Per raggiungere questi due obiettivi sono necessari in questo momento gli strumenti adatti.
A Taranto serve l'unità degli operai d'avanguardia, già attivi e
combattivi, che possano insieme essere punto di riferimento per tutti
gli operai in fabbrica per sottrarli al padrone e al suo braccio
operativo in fabbrica, l'apparato sindacale confederale. A questo serve
un presidio anche permanente, non di una sigla sindacale ma degli operai
attivi, dei cassintegrati che sono già fuori dalla fabbrica, perchè
agiscano da punto di riferimento della mobilitazione a Taranto come
della eventuale manifestazione a Roma.
Chi mette cappelli- che nel caso dei sindacati di base, si tratta di
'cappellini'- in forme egemoniche e propagandistiche e impone parole
d'ordini non adeguate all'unità di classe possibile nella fase attuale
di questo scontro, fa danni, non è una soluzione ma una parte del
problema.
Chi sottrae con mille pretesti una parte degli operai combattivi da
questa funzione quotidiana in fabbrica e in particolare in queste ore,
indebolisce la possibilità di far esprimere la democrazia e la forza
degli operai uniti, e di trattare correttamente la contraddizione tra
operai che si vogliono muovere indipendentemente dalla tessera sindacali
e sindacati confederali che li vogliono tenere fermi o sotto la propria
cappella che è poi quella di padroni, Stato e governi.
Bloccare la fabbrica e andare in massa a Roma sono l'una al servizio
dell'altra. E' solo così che servono. Altrimenti si alimentano illusioni
che lasceranno gli operai con un pugno di mosche in mano, con
conseguente sfiducia e delusioni che faranno il gioco del padrone.

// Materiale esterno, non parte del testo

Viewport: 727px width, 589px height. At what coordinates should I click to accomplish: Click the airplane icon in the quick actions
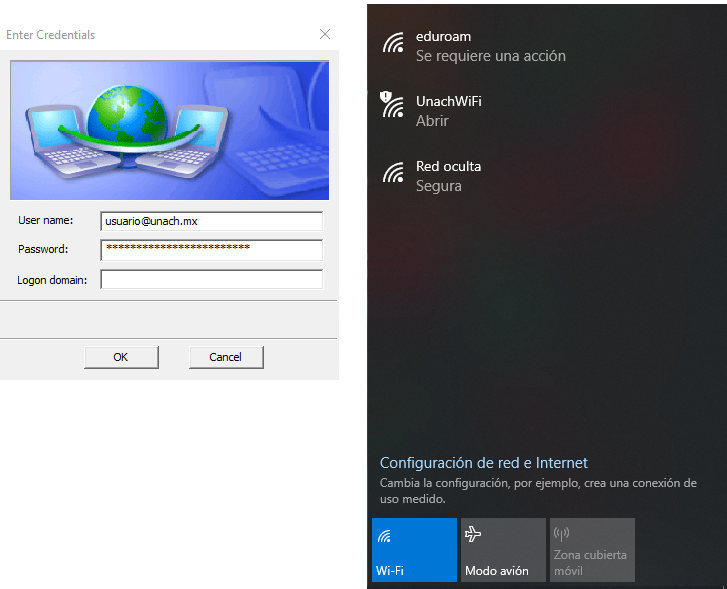(x=474, y=534)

Sul piano cittadino è fondamentale chiamare tutta la città a mobilitarsi
con tutti gli operai, paralizzando in una emergenza che imponga alla
controparte risposte all'altezza di questa emergenza di lavoro e salute.
Ciò richiede un blocco generale, anche prolungato se necessario della
città, in cui alimentare l'unità e non le contrapposizioni, alimentare
la partecipazione al blocco e non una situazione del tipo: chi blocca e
chi sta a guardare e si lamenta. Serve molto più una mobilitazione di
questa natura per risolvere la questione a favore di operai e masse
popolari cittadine che marce pacifiche del sabato sera. Chi contrasta
questa linea qualunque siano le sue ragioni agisce da ostacolo degli
operai e delle masse, da nuovo "truffapopolo" che si aggiunge ai vecchi
che hanno portato la situazione a questo punto.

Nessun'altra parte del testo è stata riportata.